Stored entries
----

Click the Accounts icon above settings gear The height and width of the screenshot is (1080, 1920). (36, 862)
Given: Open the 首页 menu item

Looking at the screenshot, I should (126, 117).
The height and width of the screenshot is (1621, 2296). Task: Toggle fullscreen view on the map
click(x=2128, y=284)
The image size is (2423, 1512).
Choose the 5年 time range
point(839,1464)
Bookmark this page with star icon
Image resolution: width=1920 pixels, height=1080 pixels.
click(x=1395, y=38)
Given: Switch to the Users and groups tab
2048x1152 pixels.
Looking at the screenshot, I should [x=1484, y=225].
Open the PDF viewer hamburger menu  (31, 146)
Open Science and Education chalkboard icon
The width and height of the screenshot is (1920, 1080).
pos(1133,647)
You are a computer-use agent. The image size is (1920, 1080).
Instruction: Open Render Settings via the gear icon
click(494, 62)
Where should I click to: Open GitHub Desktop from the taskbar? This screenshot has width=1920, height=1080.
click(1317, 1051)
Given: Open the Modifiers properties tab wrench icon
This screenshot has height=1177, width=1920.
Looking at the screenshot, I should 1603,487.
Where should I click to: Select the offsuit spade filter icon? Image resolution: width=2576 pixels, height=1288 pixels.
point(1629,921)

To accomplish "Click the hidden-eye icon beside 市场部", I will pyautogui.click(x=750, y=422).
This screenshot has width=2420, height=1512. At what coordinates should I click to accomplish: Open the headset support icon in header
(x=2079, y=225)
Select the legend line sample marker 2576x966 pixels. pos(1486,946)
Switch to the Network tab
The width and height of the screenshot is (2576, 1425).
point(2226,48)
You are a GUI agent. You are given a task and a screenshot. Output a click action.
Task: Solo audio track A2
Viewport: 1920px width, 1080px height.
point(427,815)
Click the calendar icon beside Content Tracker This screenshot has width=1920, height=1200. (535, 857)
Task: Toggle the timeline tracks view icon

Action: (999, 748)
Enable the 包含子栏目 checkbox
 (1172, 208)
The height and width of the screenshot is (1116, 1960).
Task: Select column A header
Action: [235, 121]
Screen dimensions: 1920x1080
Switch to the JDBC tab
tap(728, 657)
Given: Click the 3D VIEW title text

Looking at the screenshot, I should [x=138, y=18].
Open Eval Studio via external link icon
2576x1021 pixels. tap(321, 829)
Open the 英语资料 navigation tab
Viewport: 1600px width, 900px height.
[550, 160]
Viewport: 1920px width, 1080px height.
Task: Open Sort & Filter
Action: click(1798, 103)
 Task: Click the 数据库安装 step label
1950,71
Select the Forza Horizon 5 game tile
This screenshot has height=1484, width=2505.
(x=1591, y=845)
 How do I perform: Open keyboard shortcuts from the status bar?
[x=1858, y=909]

----

Work to be completed
Report each line in the data that holds the word "agent".

Solution
You are a computer-use agent. The image size is (1920, 1080).
You are a GUI agent. You are given a task and a screenshot. Output a click action.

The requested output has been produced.